If you’re thinking about switching to Verizon in the near future, your timetable just got moved up. Sign up for a Verizon account today. Then reap the unlimited data benefits tomorrow, like when you get an iPhone 5. Yes, you’ll pay more up front for the phone in a few months since you’re blowing your subsidized load early, but if you stick to your contract and squeeze Verizon’s pipe for all it’s worth, it’ll pay off in the long run. (Though if you squeeze too hard, harder than the other 95 percent of Verizon’s customers, Verizon’ll squeeze right back.)
Verizon Wireless has confirmed that unlimited data plans for new smartphone customers will be withdrawn on July 7 and replaced with a tiered plan.
The other path to infinite bandwidth nirvana, if you’re not planning to jump to Verizon: Sprint.
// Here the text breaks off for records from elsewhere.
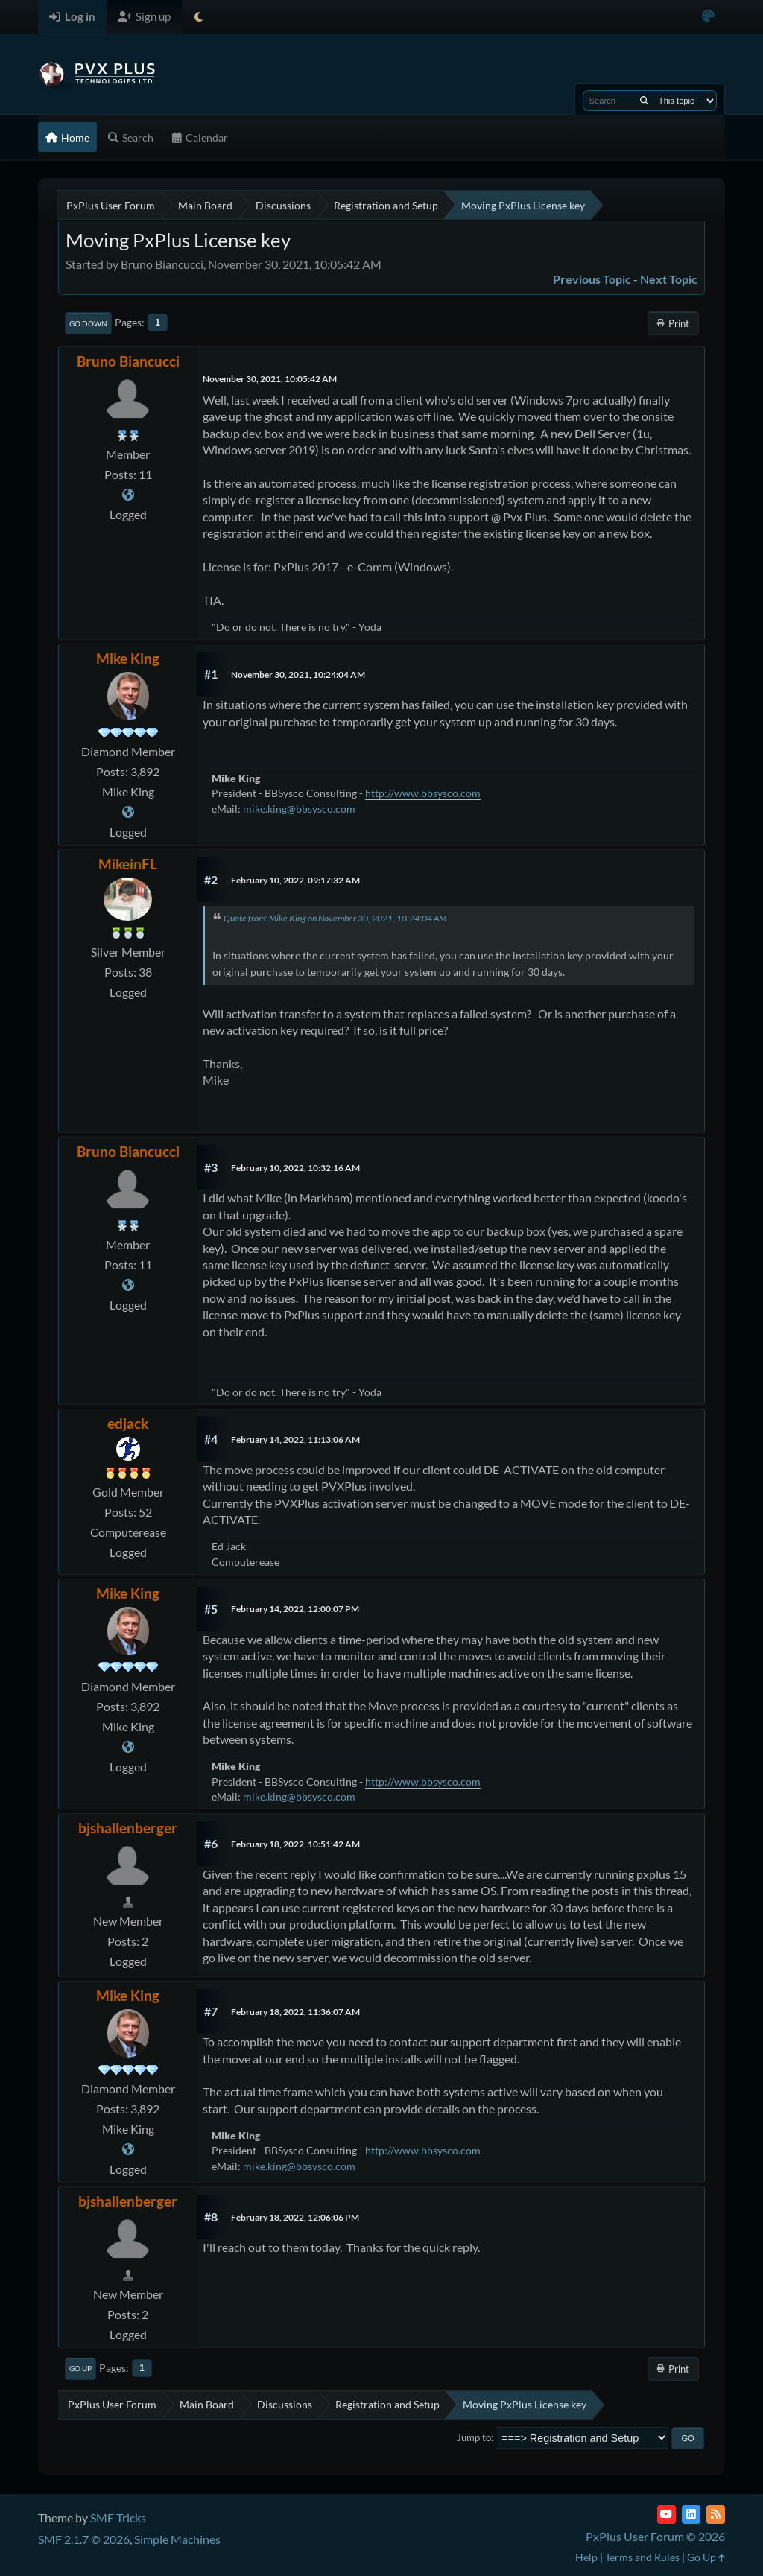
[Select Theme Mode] (198, 17)
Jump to (474, 2437)
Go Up (80, 2368)
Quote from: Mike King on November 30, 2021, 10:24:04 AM (335, 918)
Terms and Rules (642, 2557)
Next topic (668, 279)
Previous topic (592, 279)
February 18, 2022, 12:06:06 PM (295, 2217)
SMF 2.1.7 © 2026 (84, 2539)
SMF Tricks (118, 2517)
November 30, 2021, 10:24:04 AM (298, 674)
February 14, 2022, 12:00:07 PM (295, 1609)
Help (586, 2557)
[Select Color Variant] (708, 17)
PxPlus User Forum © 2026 (655, 2536)
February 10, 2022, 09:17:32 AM (295, 880)
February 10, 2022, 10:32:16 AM (295, 1168)
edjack (127, 1423)
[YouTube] (666, 2514)
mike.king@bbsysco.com (299, 808)
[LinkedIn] (691, 2514)
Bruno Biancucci (128, 360)
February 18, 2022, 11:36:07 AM (295, 2012)
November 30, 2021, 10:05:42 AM (270, 379)
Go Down (88, 323)
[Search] (644, 100)
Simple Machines (177, 2539)
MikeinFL (127, 863)
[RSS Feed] (715, 2514)
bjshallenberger (127, 1827)
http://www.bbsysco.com (423, 793)
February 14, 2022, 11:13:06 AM (295, 1439)
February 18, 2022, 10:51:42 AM (295, 1844)
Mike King (127, 658)
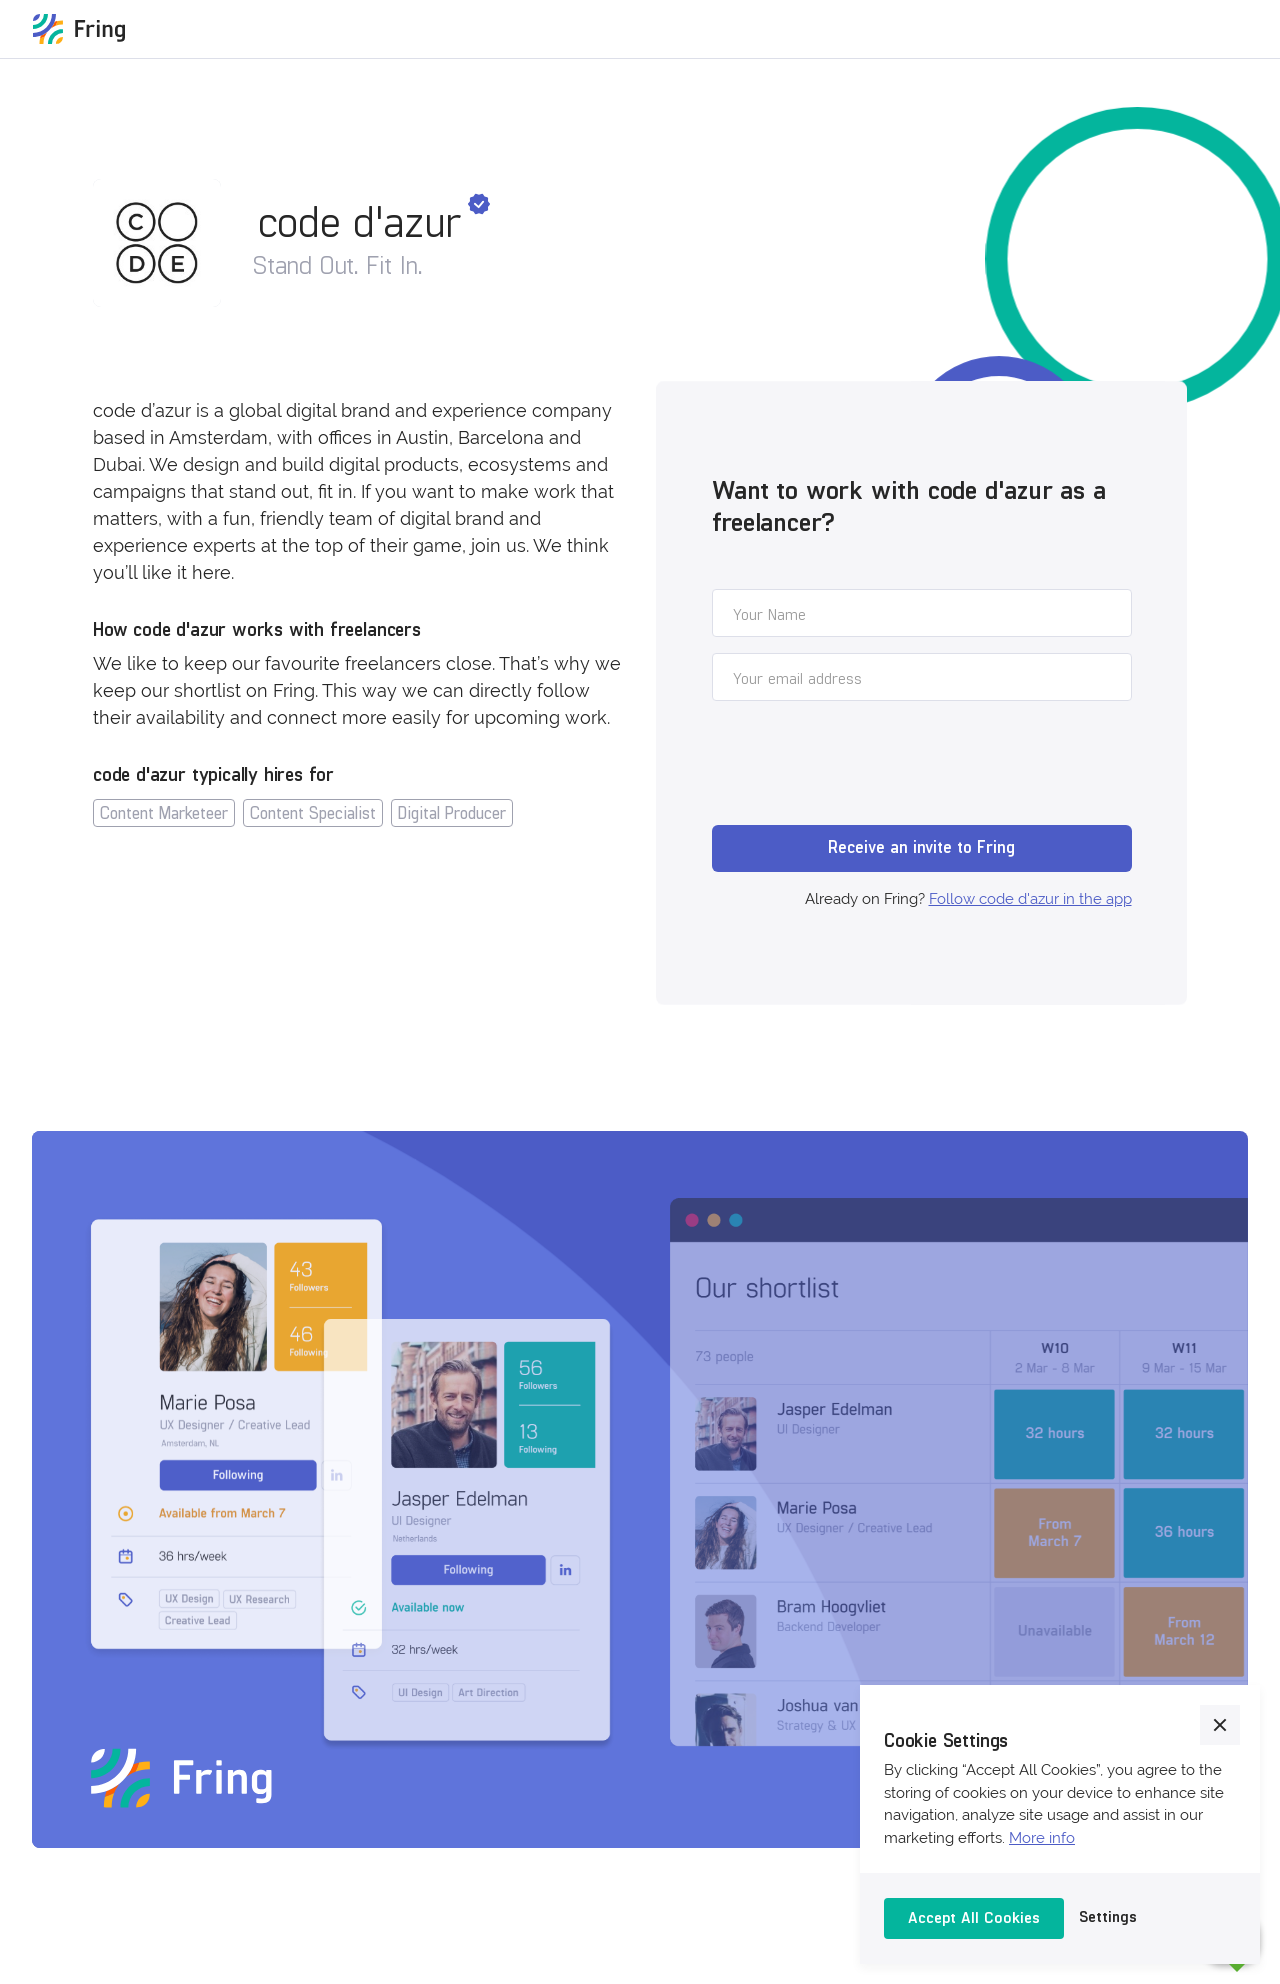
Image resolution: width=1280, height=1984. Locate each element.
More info (1042, 1838)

It’s the last big carrier offering truly unlimited data. AT&T killed unlimited data a year ago. T-Mobile’s metered too, though if you use more data than you’re supposed to, they just make your internet run slower. Potentially reeeeaaalllll slow. (And they’re probably gonna get eaten by AT&T anyway.)
Verizon spokeswoman Brenda Raney confirmed to FierceWireless that the unlimited plans were on the way out. The tiered monthly plans will be as follows:
$30 – 2 GB
$50 – 5 GB
$80 – 10 GB
On top of this there will be a $20 monthly charge for those wanting to tether devices to a smartphone, and an overage charge of $10 per GB. Feature phone users will be able to pay $10 for 75MB.
Note: 100MB equals about 10 minutes of standard definition YouTube video or 200 ‘typical’ web pages.
Existing customers, along with those who upgrade on or after July 7 will be able keep their unlimited smartphone data plan.
Sprint’s unlimited data plans are truly unlimited—there’s no throttling and no soft cap, and they apply to 4G WiMax. The only catch is that Sprint’s charging slightly more for all that data than it used to: $70 a month for unlimited data and messaging (plus 450 voice minutes) with any of the phones that you’d actually want, like a Nexus S 4G. Sprint won’t actually commit to saying they plan on carrying the flag for unlimited data forever, but given that it might be one of Sprint’s real points of differentiation against the oligmegalololopoly of AT&T-Mobile and Verizon, I suspect they’ll stick with it until it starts costing them too much money to keep going.